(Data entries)
◆ ◆ ◆ ◆ ◆

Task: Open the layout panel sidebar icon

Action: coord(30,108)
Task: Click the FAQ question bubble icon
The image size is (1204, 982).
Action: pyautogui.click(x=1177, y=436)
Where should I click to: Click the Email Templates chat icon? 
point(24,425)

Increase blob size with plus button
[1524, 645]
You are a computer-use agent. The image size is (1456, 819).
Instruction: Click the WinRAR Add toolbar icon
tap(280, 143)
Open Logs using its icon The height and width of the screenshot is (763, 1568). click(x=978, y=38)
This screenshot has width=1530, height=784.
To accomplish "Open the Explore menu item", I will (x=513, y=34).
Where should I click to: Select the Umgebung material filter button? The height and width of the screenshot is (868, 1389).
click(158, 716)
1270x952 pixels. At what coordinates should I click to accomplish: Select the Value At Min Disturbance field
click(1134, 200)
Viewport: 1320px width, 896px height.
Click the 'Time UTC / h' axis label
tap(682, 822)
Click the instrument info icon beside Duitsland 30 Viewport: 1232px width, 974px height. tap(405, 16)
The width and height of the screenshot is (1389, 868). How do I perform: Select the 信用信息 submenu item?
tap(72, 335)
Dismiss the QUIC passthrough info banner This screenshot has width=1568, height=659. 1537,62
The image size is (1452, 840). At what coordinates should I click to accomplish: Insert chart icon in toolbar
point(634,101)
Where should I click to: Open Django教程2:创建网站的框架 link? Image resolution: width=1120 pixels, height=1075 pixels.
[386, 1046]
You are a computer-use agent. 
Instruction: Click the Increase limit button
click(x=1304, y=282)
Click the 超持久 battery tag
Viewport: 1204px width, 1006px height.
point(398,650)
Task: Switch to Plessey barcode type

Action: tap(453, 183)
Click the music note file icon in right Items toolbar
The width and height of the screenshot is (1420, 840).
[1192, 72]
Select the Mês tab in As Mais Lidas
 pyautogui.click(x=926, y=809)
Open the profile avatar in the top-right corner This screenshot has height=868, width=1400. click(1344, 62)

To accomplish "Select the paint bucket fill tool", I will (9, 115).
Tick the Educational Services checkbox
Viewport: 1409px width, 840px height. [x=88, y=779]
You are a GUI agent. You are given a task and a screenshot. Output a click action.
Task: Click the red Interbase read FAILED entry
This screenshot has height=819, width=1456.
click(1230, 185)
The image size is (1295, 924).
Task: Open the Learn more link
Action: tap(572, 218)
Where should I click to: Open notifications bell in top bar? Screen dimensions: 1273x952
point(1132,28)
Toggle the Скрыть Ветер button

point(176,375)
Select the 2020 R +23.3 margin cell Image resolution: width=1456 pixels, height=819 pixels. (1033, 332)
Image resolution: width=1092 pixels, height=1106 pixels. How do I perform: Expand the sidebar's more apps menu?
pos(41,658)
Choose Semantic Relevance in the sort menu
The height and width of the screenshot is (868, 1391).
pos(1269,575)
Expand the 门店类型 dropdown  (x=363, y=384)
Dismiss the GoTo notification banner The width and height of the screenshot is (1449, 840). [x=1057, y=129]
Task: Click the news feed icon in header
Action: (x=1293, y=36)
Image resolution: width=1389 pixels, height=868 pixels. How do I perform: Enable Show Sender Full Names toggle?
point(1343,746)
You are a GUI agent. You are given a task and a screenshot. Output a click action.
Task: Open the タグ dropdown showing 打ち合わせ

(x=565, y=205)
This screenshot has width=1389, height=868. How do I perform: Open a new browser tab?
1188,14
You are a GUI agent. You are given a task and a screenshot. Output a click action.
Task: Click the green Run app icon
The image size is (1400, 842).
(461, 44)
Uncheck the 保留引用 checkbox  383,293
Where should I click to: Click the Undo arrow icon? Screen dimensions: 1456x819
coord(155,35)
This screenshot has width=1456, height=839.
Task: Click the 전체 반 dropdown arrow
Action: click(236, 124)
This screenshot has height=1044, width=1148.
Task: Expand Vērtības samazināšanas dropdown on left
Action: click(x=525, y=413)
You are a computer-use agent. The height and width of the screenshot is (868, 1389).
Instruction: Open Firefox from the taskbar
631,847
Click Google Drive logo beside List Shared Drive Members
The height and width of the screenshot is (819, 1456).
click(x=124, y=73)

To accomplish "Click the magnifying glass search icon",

◆ ◆ ◆ ◆ ◆

Begin with the line that contains "Instruction: Open Firefox from the taskbar" and end with the last line of the records; set down every line in that span exactly, and nothing else.

Instruction: Open Firefox from the taskbar
631,847
Click Google Drive logo beside List Shared Drive Members
The height and width of the screenshot is (819, 1456).
click(x=124, y=73)

To accomplish "Click the magnifying glass search icon",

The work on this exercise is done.